(DATA TO USE Opens)
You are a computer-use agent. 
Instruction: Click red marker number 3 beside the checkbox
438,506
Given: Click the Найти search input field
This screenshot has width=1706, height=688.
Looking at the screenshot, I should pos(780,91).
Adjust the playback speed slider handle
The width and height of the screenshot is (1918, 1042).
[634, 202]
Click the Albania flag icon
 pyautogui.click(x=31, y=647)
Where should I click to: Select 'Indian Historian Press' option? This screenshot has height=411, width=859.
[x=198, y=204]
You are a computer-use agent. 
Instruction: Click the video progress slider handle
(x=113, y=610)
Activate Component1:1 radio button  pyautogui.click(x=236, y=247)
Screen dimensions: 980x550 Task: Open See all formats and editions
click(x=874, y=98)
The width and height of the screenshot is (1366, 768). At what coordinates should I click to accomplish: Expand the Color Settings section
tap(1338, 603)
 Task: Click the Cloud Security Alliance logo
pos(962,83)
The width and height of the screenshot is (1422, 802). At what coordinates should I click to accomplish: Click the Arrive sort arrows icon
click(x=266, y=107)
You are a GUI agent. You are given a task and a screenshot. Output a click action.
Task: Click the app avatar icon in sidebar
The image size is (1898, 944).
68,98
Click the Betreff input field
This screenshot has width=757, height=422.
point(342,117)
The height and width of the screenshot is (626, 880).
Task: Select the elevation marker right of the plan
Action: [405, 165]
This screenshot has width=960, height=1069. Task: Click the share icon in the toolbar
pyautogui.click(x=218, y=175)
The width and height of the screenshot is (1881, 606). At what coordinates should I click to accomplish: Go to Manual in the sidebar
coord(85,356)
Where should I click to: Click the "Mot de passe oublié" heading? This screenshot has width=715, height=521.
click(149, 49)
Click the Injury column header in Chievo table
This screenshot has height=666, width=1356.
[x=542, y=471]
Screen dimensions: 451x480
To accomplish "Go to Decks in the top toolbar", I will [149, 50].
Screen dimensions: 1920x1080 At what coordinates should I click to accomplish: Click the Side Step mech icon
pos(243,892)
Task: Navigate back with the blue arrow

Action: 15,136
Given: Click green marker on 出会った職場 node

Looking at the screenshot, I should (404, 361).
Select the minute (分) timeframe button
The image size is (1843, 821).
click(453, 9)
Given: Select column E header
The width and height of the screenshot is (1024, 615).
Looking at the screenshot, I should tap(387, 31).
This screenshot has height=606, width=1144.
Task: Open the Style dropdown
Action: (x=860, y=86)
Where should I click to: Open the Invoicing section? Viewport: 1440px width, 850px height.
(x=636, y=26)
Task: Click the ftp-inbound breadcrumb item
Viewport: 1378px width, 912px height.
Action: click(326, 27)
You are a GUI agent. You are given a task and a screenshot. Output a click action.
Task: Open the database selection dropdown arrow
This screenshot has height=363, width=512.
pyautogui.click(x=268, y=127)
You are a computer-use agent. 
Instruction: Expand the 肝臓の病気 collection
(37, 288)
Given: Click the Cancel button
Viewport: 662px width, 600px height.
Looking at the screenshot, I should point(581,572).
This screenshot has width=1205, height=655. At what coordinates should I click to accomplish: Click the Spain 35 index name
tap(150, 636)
(DATA TO USE Closes)
Once you find the line with "Select the minute (分) timeframe button" above, print it and every line after it up to and including the line with "Task: Click the ftp-inbound breadcrumb item", exactly as written and nothing else.

### TASK ANSWER:
Select the minute (分) timeframe button
The image size is (1843, 821).
click(453, 9)
Given: Select column E header
The width and height of the screenshot is (1024, 615).
Looking at the screenshot, I should tap(387, 31).
This screenshot has height=606, width=1144.
Task: Open the Style dropdown
Action: (x=860, y=86)
Where should I click to: Open the Invoicing section? Viewport: 1440px width, 850px height.
(x=636, y=26)
Task: Click the ftp-inbound breadcrumb item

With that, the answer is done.